The Bird Book is hatching

I'm still working on my bird book.  I've just completed gouging a pattern of willow leaves onto a wooden block for making the paper that will become the front and back covers.  It was quite time-consuming and hard work, clearing all the wood in the spaces between the leaves.  I can't wait to try printing from this block.  To begin with I will print it in black ink on leaf green paper.
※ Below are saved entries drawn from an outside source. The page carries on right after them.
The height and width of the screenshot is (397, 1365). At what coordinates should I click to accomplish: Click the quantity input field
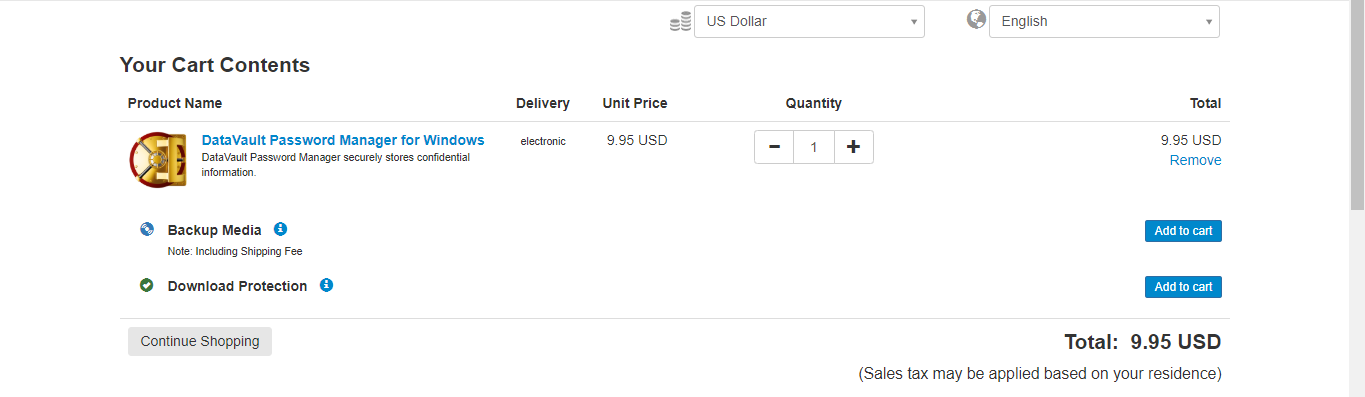814,147
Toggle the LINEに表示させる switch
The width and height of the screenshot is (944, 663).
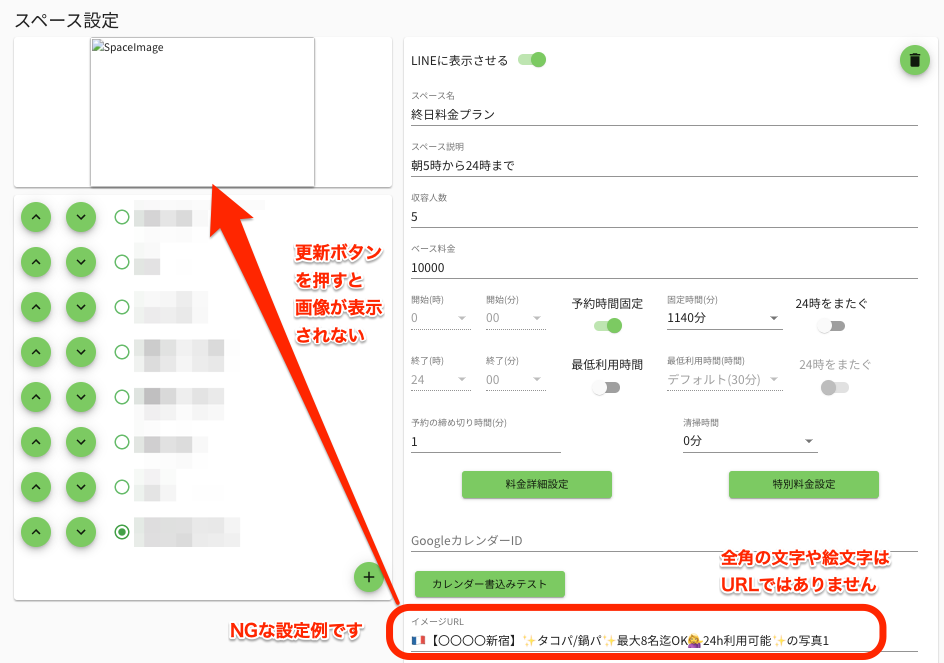pyautogui.click(x=532, y=60)
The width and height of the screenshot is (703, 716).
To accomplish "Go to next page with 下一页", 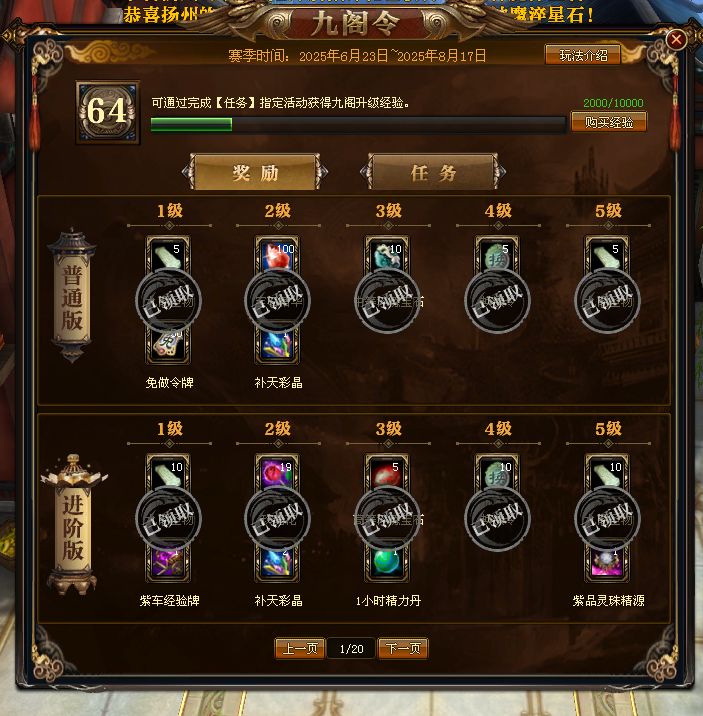I will (x=403, y=648).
The birds are coming along too.  I'm using a print and collage process, printing onto many different coloured papers and then collaging different areas to gain a multi coloured effect.
I was first alerted to this way of working by an article on the illustrator Hannah Firmin and a wonderful image of ornate Bali slippers.  If you have recently read any of Alexander McCall Smith's 'The No. 1 Ladies' Detective Agency' novels you will have seen Hannah's work on the covers.  I love both printmaking and collage but found it difficult to cut up my prints to begin with, possibly because I was trained in a strictly purist ethos.  But who makes up these rules? and why do we feel constrained to obey them?


Anonymous said...

I like the reference to McColl's Ladies Detective Agency - I enjoy reading the tales he writes, but have also spent quite a long time looking at the cover.
Now I know why I am fascinated by them!


ANGIE said...

Yes, Hannah Firmin's print work is lovely and very recognisably hers.
I was pleased to discover that she is a daughter of the late Peter Firmin, co-creator of Noggin The Nog, one of my favourite childhood series.

under the hill said...

these are stunning... you have mentioned tinting. I have never used block prints. Do you make several prints overlapping colour or do you mean that you tint the coloured areas by different means?


Hi Under The Hill, yes I do mean tinting by other means - I usually print the block in black or another dark colour and when its dry I use watercolour paint or light-fast ink to colour the paper.